Commentary

I agree with the Star Tribune's March 29 editorial ("Gambling's costs must be counted") in that there are various costs to consider when it comes to gaming expansion.

But some of the highest costs were not mentioned.

For much of my life, the Mille Lacs Band of Ojibwe was one of the poorest tribes in the country. There were few job opportunities in east central Minnesota for band members on the reservation, and those who ventured off the reservation were generally the last hired and first fired.

Poverty was all we knew.

The only things we had that anyone wanted were our handmade birchbark baskets and handpicked berries, which people bought as they drove to and from the lakes during the summer.

Generation after generation of my people lived like this -- in poverty, often dejected, even hopeless.

Finally we got the opportunity to start overcoming our impoverishment when Congress passed the Indian Gaming Regulatory Act and we signed gaming compacts with the state of Minnesota.

The goal of these compacts was to create jobs and boost the economy in greater Minnesota.

The compacts recognized the needs of rural areas like ours that were home to Indian tribes, and they purposely limited gaming to tribal lands in order to make sure local needs would be met.

In 1991 we opened Grand Casino Mille Lacs in a tin shed with a dirt parking lot. Customers came anyway, and finally we saw a ray of hope for our people and neighbors who desperately needed jobs.

We haven't forgotten the deeply impoverished conditions we lived in until we started to make progress 20 years ago. That poverty forced many in our community to rely on the state and federal governments to meet their basic needs.

That's why we have reason to fear gaming expansion's impact on our region.
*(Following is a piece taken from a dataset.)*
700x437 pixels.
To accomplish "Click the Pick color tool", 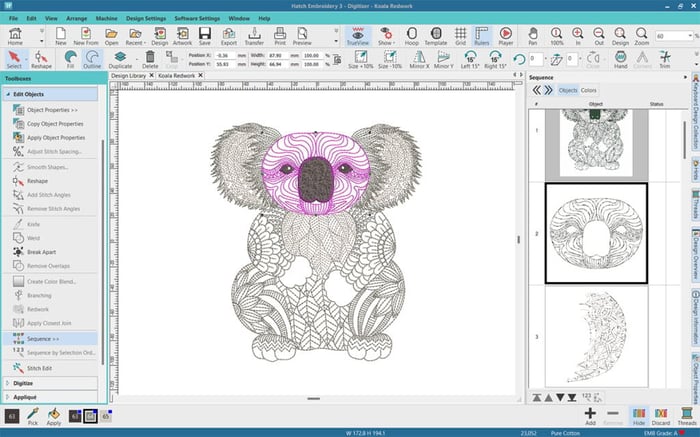I will [34, 415].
The Star Tribune claimed that the well-established tribal casinos near the Twin Cities would be able to hold their own against new competition.
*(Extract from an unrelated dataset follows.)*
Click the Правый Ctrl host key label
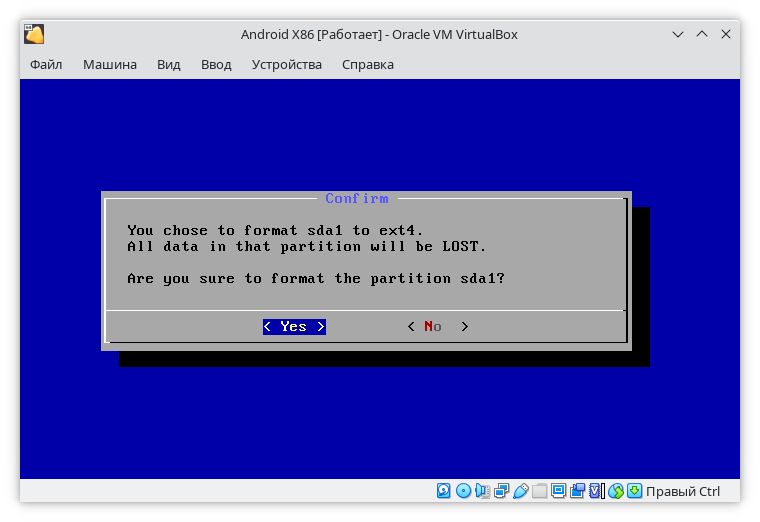Viewport: 760px width, 522px height. coord(683,491)
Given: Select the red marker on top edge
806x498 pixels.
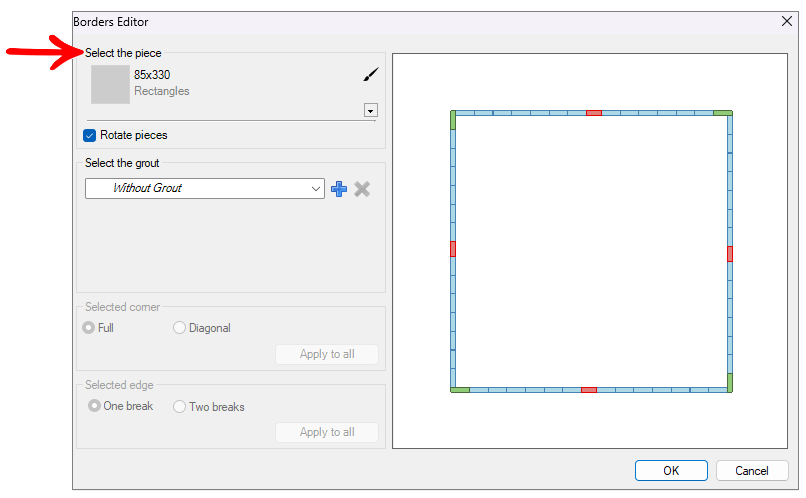Looking at the screenshot, I should click(x=594, y=113).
But imagine being one of our 4,200 Mille Lacs Band members, our 4,000 casino and tribal government employees, or the thousands of other people who rely directly or indirectly on Grand Casinos for their family livelihoods.

We live here. We will have to face the consequences.

With two decades of experience in the gaming business, we know our audience. Our gamers base their decisions on location.

Around half of our current customers come from the Twin Cities, which is about one hour from Grand Casino Mille Lacs and 45 minutes from Grand Casino Hinckley.

Imagine these customers having a new gaming facility (or more) just a few minutes away; why would they drive any farther?

We also know that the Minnesotans who want to gamble are already doing so.

Adding more gaming facilities won't result in more customers. It will just spread the customers and profits more thinly among gaming facility operators.

Grand Casino revenues are already thinly spread. Nobody here has become wealthy; people have just been put in a position to provide for their families.

In fact, less than 1 percent of American Indians in Minnesota have gained substantial wealth from gaming. Mille Lacs Band members are just beginning to overcome the effects of decades lived in poverty.

The Star Tribune indicated that gaming expansion might be among the "least-bad alternatives to solve a major budget crisis."

It might seem "least-bad" now, but I worry that within months of gaming expansion, many people in my region who are self-sufficient today will face an uncertain future. Some will need to turn to the state and federal governments for support.

Whatever the state might gain in gaming revenues, it could easily lose in funding government support programs. I urge the state to factor this high -- yet avoidable -- cost into its future budgets.

Marge Anderson is chief executive of the Mille Lacs Band of Ojibwe, which operates Grand Casino Mille Lacs and Grand Casino Hinckley.